### PROBLEM DESCRIPTION
Write out exactly the lines between the line containing "Click the Orders shopping cart icon" and the end of the records, counting both ends, and leave out all pictures.

### INPUT

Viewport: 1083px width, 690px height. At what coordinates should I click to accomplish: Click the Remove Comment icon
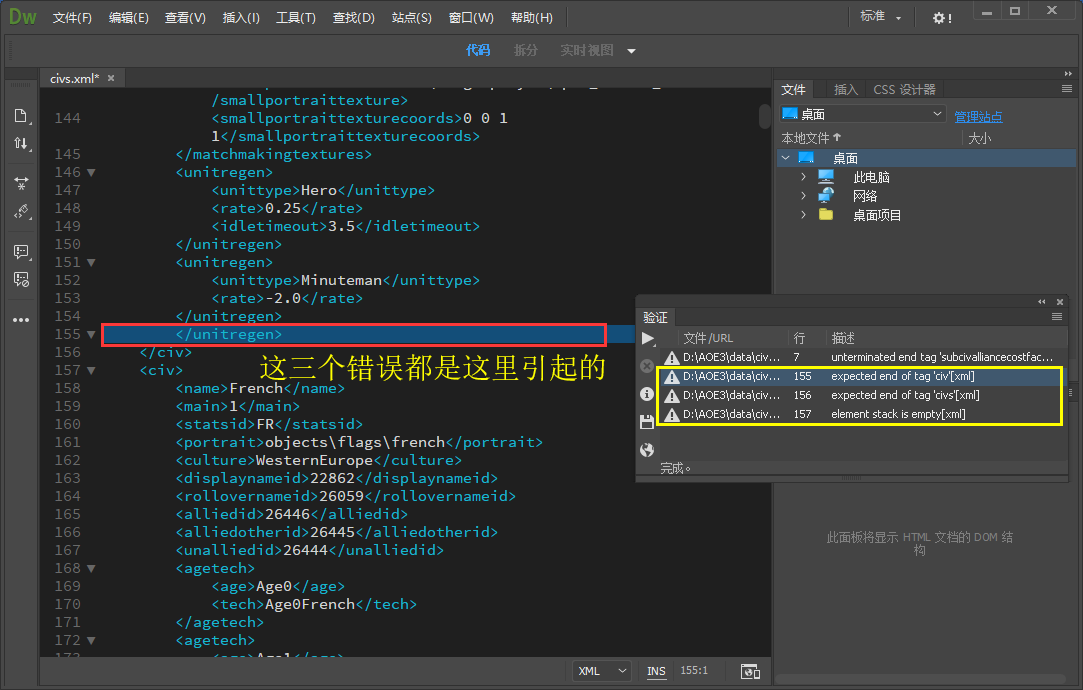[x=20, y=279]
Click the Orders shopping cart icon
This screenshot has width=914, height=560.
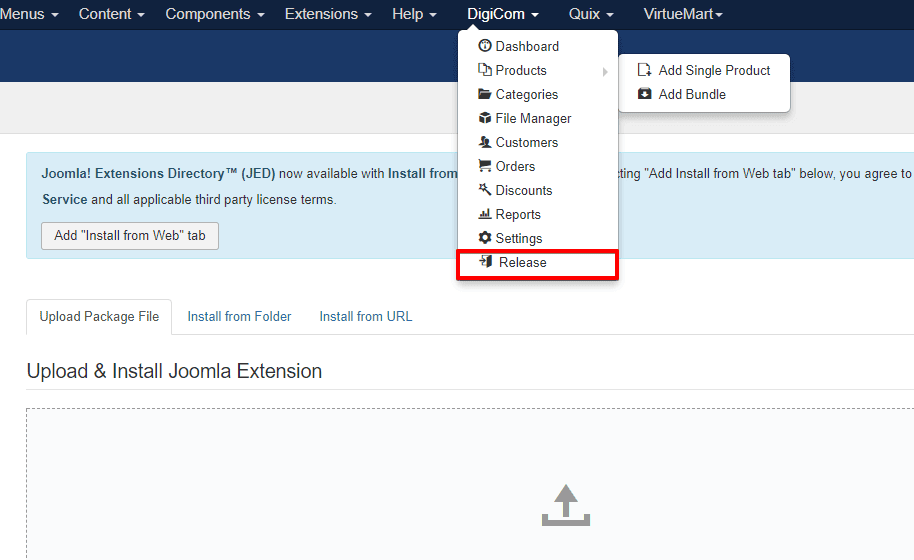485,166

### ANSWER TO THE EXERCISE
Click the Orders shopping cart icon
This screenshot has width=914, height=560.
485,166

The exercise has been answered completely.